Contact Us
News

This 1.4M SF, $773M Spec Office Development Was Launched In The Downturn — And It's Built Entirely Of Wood

Economic downturns are usually a time of caution, especially in real estate. Debt markets become tight. Developers don’t build because they can’t predict demand. 

But …

A joint venture backed by Ivanhoé Cambridge has put together a €650M ($773M, £598M) funding package for a 1.4M SF office development that is being developed with no tenants lined up. And here’s the kicker — it is built entirely from wood. 

Placeholder
The Arboretum scheme in Paris

“It would be a lie to say it was a sure success to raise the funding during the pandemic but we knew our project was one that would make a lot of sense after COVID,” BNP Paribas Real Estate Managing Director of Commercial Property Development Thomas Charvet told Bisnow.

The project is called Arboretum, and is of a scale and ambition rarely seen at any point in the market cycle. 

Located on the edge of the La Défense district in western Paris, the scheme is on the site of a former paper mill on the banks of the Seine, adjoining a 60-acre public park. The site was bought in 2015 by BNP Paribas Real Estate and WO2, a French developer specialising in timber buildings.

Working in conjunction with Parisian city authorities and ecologists, the duo drew up a scheme aiming to reduce the carbon used in its construction to an absolute minimum, as well as maximise the health and wellbeing of the people that use it.

At 1.35M SF across seven buildings and built using cross-laminated timber rather than concrete, Arboretum will be the largest timber-frame scheme ever built in Europe. For context, while Arboretum is only nine storeys high, that is 10% more floorspace than the Chrysler Building in New York. 

Placeholder
The wooden interior of Arboretum.

Replacing concrete with timber will save 23,000 tonnes of carbon dioxide, the equivalent of taking 5,000 cars off the road for a year. Decontaminated debris from the demolished paper mill will also be used to construct paths and other external areas at the development to further reduce the need for new raw materials. More than 1,000 new trees have been planted on the site.

On the wellbeing side, 34K SF will be given over to vegetable gardens that are expected to produce 25 tonnes of fruit and vegetables a year. They will be served in the seven organic restaurants and cafés that will be part of the scheme, and waste from those restaurants will be used in the gardens to grow the next season’s produce.

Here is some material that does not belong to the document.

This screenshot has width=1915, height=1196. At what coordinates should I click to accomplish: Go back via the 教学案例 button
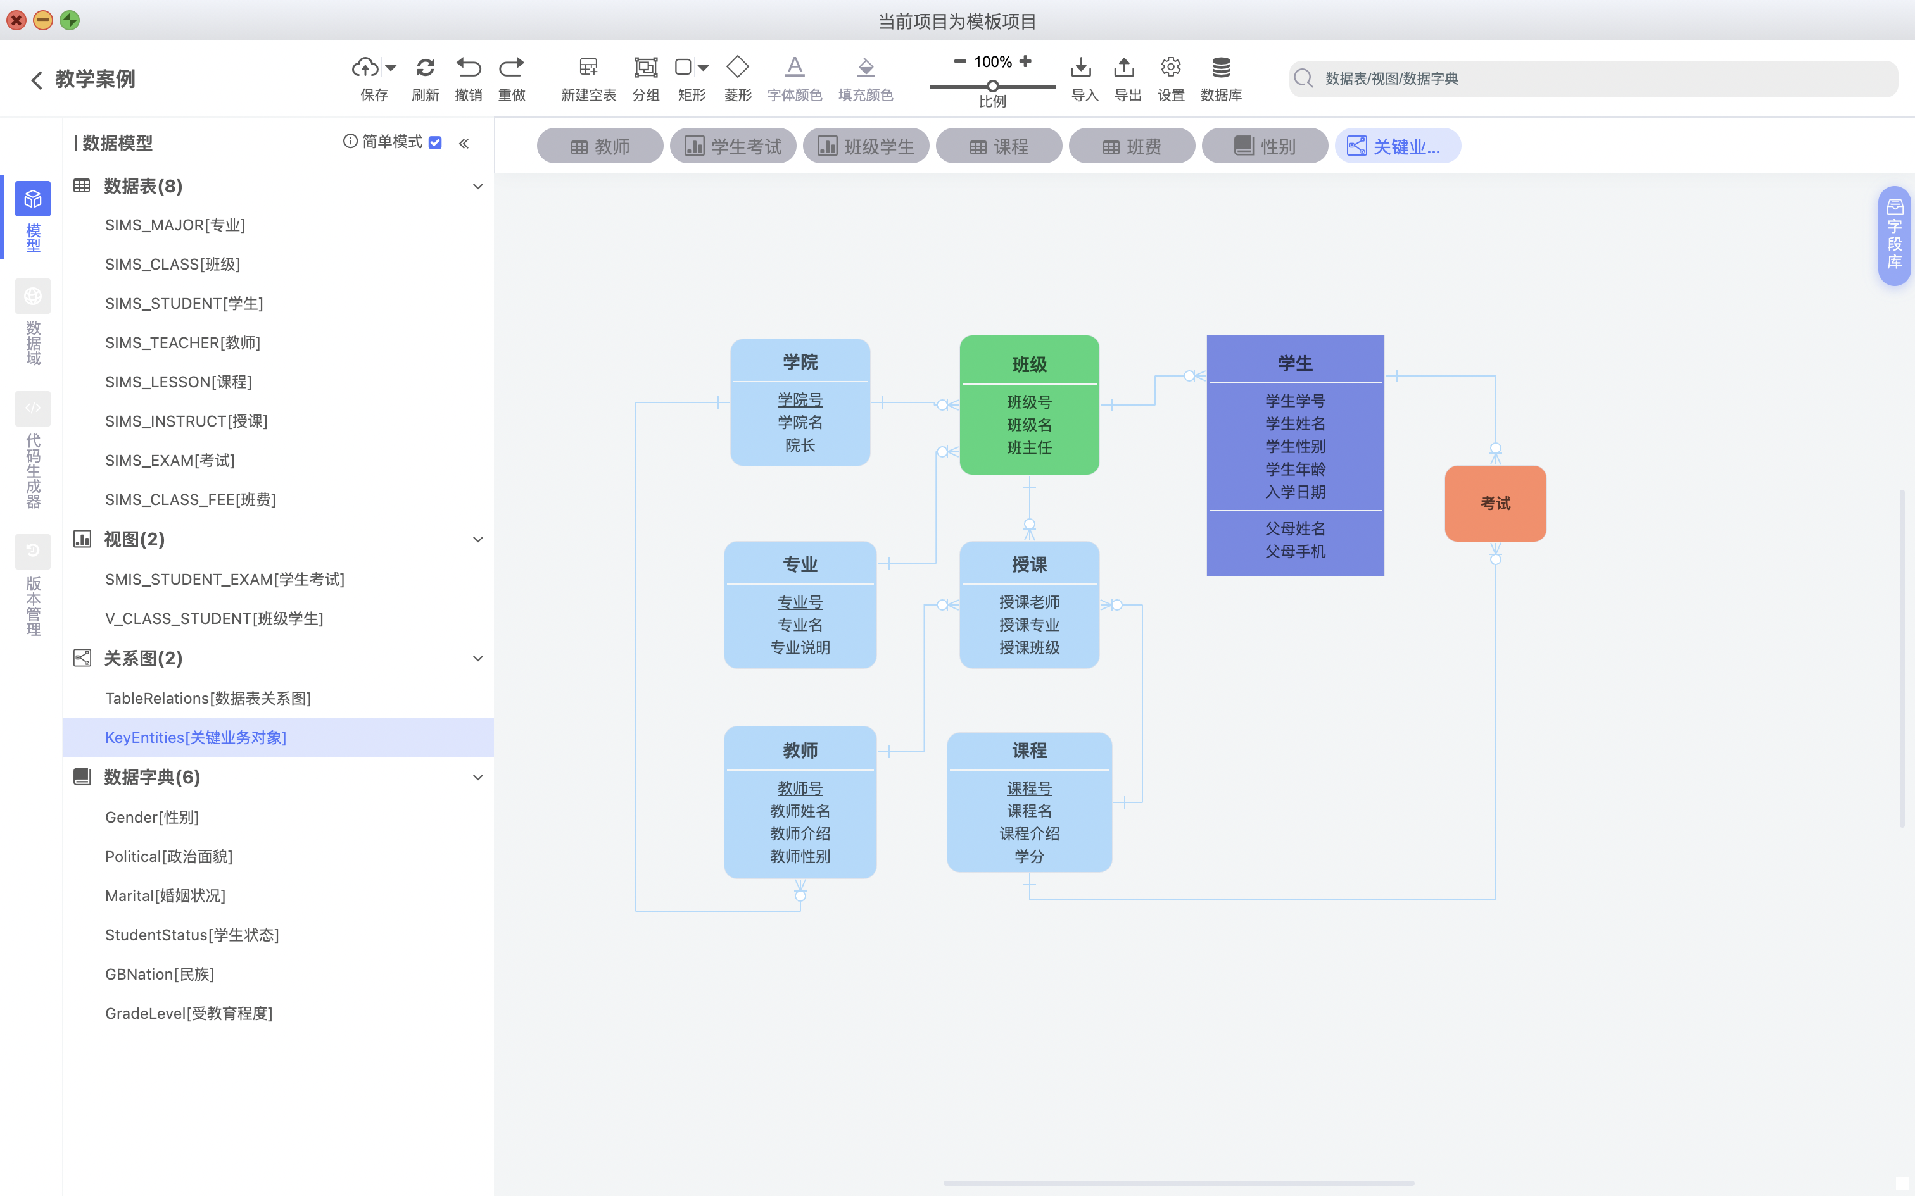(x=82, y=79)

Arboretum is slated to include 150K SF of outdoor terraces, providing workers with outdoor workspace, and 50% of the windows can be opened, increasing the amount of fresh air in the scheme. This was planned pre-pandemic, Charvet said, but will be even more important in a post-coronavirus world. There will also be 22K SF of gym and fitness facilities.

Demolition of the former paper mill and site preparation began in 2018, but this year things really took off. In June, a deal was completed to put together the €650M of funding needed to develop the scheme. Ivanhoé Cambridge investment manager Icamap, FFP — a family office that owns a minority stake in French carmaker Peugot — and other institutions are putting up €220M of equity and will own the completed scheme.

German insurance company Allianz has provided €200M of debt, and a group of other debt providers including BNP Paribas and investors managed by AEW and Ostrum Asset Management has provided further debt, bringing the total debt package up to €432M. 

Placeholder
The scheme is set alongside a 61-acre public park.

Further demolition works began this month and the construction is scheduled to start by the end of the year, with the scheme due for completion in 2022.

It is the largest speculative office project to have been started in Paris in the past 25 years, and few schemes of such a size are started anywhere in the world in any given year, let alone during a pandemic. But the backers are confident that the events of 2020 have made it more, not less, likely to let successfully.

“When we started on this project, we had a huge focus on health at work, and we were convinced this was important,” Chavert said. “The way people connect with the office and what they want from it, that has only been amplified by COVID.”

On the question of whether a greener building provides better financial returns, another of the project’s backers points to the expected resilience of the scheme.

“It is hard to say that it will command a premium rent because there is no single reference point for rents in Paris,” Icamap Managing Director Alexandre Aquien said. “But we think this scheme is exactly what tenants today and in the future will want, so you reduce the risk of voids and mitigate your risk.”